O “Sul fabricado” é o estudo de caso do aplicativo Fogo Cruzado, em que a autora percebeu como as tecnologias das big techs são utilizadas para produzir um conhecimento negligenciado ou secundarizado, como a ocorrência de tiroteios ou pessoas atingidas nos territórios. Muitos desses locais onde o aplicativo identificava as ocorrências não tinham sequer mapeamento de geolocalização pelas tradicionais plataformas de mapas, por exemplo. O trabalho colaborativo se vale de relatos que os usuários fazem em mídias sociais (ou seja, também das big techs) e que são catalogadas e verificadas por outras pessoas envolvidas na iniciativa.

Nesse sentido, percebe-se como o poder tentacular de extração de valor do capitalismo de vigilância tem um alcance quase totalizante mas que, ao mesmo tempo, em configurações específicas, pode ser subvertido ou “parasitado” – nas palavras da pesquisadora – a fim de construir uma outra narrativa a partir do Sul.

O Fogo Cruzado é parasitário no sentido de que, primeiro, estabelece uma relação assimétrica de reciprocidade com o Google, tomando emprestado da infraestrutura deste último por meio de suas solicitações de API, enquanto o Google “come” os dados produzidos localmente para aperfeiçoar seu conhecimento do território.

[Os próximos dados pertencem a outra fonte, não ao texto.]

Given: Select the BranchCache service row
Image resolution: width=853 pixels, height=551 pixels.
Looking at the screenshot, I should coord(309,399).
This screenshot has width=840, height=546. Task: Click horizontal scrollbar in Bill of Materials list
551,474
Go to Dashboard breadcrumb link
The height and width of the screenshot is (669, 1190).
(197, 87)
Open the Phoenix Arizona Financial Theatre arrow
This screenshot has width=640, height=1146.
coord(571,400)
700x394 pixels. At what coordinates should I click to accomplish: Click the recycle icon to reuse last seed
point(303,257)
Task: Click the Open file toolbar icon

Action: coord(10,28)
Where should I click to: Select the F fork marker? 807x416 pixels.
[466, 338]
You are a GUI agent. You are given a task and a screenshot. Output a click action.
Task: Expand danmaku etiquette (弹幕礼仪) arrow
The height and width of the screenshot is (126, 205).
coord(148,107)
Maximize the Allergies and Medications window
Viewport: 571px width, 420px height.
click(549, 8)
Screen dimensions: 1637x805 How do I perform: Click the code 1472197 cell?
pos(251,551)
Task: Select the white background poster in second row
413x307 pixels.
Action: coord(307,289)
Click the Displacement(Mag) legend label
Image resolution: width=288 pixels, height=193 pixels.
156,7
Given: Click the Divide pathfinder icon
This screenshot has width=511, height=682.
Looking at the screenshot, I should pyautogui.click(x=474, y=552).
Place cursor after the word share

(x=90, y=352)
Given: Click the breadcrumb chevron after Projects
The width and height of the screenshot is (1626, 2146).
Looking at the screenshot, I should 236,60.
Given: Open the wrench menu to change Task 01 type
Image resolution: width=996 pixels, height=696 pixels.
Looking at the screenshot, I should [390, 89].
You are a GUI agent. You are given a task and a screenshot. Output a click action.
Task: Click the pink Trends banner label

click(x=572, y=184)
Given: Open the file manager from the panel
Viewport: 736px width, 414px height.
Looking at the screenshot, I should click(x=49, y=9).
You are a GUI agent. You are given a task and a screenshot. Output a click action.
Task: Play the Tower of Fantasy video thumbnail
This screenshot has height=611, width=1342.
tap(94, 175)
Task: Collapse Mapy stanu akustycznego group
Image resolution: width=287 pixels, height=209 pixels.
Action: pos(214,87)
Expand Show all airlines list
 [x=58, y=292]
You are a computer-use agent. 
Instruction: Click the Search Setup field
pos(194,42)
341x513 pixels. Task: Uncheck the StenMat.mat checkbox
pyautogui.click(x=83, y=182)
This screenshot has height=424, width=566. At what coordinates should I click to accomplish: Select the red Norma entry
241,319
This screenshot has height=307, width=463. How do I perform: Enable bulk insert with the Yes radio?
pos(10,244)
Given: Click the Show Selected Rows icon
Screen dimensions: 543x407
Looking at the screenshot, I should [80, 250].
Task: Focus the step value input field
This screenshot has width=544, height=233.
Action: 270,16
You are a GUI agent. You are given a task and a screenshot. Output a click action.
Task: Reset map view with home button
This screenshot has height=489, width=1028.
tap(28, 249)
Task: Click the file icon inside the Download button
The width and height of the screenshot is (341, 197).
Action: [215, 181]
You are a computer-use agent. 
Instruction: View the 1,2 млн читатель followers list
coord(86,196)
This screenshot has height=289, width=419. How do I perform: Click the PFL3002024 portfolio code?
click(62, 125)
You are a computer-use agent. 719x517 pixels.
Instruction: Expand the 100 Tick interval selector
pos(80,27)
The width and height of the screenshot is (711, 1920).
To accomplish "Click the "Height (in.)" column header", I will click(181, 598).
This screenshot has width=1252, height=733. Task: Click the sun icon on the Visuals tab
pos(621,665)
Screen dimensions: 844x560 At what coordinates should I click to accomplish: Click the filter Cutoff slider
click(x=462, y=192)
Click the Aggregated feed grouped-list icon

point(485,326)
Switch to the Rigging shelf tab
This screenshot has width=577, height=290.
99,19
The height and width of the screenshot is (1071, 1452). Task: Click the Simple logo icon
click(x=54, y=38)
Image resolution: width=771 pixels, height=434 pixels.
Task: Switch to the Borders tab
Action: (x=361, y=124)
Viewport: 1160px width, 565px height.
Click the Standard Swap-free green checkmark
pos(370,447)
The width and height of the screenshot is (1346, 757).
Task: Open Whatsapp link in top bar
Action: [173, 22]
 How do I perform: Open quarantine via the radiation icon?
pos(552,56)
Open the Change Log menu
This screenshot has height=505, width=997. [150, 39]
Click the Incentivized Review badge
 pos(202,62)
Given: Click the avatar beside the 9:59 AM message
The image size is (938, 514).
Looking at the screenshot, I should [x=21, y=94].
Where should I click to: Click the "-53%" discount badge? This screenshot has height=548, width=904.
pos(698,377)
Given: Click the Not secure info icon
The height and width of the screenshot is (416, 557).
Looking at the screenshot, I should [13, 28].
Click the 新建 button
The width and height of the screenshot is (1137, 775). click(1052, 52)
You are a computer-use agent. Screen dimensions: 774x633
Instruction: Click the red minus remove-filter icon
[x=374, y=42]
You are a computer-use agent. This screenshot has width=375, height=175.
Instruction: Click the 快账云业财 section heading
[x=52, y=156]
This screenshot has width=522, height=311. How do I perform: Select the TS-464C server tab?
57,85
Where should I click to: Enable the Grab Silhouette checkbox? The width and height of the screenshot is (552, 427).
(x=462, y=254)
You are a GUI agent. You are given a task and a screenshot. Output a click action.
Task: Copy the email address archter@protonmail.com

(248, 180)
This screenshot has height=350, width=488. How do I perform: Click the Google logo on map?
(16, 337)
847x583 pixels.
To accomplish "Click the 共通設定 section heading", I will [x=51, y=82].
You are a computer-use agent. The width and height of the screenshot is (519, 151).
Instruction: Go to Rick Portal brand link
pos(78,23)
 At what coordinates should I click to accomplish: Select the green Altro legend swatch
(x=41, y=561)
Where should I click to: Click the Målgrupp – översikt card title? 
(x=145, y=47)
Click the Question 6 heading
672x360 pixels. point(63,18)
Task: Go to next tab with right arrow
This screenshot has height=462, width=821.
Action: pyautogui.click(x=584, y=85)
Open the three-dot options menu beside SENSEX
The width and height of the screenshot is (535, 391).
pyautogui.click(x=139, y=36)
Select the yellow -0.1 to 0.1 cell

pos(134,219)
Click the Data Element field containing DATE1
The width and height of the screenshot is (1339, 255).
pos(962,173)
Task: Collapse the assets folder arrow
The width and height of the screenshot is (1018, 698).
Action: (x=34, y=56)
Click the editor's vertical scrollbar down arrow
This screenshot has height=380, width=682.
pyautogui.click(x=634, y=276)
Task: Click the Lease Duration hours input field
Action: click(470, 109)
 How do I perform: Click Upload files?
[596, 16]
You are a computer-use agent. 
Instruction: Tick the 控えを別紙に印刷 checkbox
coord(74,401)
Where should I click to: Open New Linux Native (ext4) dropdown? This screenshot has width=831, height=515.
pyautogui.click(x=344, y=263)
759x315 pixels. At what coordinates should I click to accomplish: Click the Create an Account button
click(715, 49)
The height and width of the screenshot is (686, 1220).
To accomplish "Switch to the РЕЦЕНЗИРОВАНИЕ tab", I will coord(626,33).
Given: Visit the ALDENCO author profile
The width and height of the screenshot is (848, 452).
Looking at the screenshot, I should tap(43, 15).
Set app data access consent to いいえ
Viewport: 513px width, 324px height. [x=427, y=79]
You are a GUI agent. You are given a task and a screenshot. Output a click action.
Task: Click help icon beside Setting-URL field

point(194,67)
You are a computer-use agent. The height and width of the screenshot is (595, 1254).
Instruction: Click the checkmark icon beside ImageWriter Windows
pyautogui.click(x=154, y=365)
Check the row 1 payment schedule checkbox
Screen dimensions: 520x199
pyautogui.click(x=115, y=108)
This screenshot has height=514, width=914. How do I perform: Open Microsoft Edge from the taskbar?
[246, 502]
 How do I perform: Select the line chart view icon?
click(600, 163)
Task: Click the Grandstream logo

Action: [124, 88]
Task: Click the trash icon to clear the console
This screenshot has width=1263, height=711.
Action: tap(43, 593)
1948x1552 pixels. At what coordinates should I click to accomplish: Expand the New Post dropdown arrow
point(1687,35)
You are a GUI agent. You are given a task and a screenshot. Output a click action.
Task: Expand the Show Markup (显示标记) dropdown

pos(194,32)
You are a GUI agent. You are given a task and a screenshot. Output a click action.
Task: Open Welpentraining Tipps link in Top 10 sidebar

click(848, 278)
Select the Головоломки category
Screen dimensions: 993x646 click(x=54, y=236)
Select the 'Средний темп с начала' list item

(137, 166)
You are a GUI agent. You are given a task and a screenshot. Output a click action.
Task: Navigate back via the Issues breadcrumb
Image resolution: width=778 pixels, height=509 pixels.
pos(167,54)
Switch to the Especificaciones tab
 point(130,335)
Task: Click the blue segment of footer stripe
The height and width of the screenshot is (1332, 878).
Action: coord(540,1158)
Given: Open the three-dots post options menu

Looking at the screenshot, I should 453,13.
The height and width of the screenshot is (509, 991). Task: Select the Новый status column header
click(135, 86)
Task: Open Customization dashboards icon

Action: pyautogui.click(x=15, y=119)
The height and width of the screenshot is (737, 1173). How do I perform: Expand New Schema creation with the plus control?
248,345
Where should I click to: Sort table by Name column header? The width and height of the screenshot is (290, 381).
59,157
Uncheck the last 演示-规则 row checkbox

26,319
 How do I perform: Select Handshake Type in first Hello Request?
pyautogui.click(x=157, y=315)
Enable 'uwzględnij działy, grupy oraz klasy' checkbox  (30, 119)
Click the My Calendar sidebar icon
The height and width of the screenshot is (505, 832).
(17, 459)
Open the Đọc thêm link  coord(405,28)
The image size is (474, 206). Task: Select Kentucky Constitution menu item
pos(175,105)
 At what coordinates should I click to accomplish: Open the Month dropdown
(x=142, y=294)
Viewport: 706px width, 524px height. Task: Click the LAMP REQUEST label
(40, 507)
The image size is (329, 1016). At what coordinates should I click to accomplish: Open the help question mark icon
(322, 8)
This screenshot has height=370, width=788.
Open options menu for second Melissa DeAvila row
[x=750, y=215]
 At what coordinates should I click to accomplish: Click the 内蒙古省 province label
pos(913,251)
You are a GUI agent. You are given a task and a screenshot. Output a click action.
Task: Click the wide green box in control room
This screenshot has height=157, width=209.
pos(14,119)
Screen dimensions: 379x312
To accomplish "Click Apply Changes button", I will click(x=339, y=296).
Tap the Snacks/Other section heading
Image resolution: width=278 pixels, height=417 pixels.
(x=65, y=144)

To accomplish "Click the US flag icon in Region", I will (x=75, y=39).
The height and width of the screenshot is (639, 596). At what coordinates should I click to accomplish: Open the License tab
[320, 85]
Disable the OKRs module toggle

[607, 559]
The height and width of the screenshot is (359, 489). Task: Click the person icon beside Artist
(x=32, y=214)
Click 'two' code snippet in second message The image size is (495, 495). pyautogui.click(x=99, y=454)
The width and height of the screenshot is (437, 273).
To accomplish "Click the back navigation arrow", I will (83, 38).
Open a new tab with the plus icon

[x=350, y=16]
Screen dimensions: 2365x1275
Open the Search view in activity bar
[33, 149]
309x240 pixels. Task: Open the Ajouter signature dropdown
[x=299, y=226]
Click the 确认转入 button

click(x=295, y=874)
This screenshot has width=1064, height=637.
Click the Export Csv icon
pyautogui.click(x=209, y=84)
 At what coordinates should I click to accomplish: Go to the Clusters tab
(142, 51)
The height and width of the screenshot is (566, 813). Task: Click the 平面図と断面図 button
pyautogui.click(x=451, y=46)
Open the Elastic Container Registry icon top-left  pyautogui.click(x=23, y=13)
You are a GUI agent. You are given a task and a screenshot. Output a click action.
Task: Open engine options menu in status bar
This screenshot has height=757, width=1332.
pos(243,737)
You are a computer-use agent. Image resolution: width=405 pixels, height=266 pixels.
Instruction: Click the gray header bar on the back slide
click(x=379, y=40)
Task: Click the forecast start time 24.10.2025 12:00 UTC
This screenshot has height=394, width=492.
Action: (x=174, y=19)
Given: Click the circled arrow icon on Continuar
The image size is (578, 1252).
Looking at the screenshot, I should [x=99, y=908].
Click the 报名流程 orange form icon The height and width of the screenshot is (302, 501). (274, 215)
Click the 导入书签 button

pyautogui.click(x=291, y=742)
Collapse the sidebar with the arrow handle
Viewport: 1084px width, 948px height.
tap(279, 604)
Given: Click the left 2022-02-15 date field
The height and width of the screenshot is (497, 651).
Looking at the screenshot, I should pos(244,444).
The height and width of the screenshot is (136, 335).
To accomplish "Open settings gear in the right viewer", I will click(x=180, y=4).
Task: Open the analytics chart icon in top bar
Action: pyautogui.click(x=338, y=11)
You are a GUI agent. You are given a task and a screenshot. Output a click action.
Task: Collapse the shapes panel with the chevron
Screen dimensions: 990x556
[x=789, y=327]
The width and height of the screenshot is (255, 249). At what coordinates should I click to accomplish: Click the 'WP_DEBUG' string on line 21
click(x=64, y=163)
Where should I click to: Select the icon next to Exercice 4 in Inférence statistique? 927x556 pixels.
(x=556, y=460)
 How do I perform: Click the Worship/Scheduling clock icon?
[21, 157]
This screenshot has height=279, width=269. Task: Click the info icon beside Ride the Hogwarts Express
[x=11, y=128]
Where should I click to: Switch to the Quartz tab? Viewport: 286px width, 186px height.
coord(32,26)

Portanto, o Fogo Cruzado não funciona contra o Google (ou outras empresas de tecnologia das quais pode tomar emprestado um ou dois recursos), mas com ele. Segundo, essa relação está sempre sendo modificada, adaptada com base nas necessidades dos criadores de aplicativos e de sua base de usuários.

A ideia de parasitismo e da possibilidade de contaminação abrem a perspectiva para pensar os limites e possibilidades inerentes a um mundo tomado por plataformas e que imprimem um modo de identidade e de representação da vida, como percebido pela autora nas narrativas sci-fi.

O projeto analisado certamente aborda uma das formas de resistência, da possibilidade de uso das tecnologias para além do imaginado pelo empreendedor. Ao mesmo tempo, na história recente, há inúmeros outros casos em que iniciativas de resistência foram sendo moldadas e incorporadas ao capital, como o desenvolvimento de tecnologias e softwares abertos, ainda que suas ideias e sua perspectiva política continuem atuais.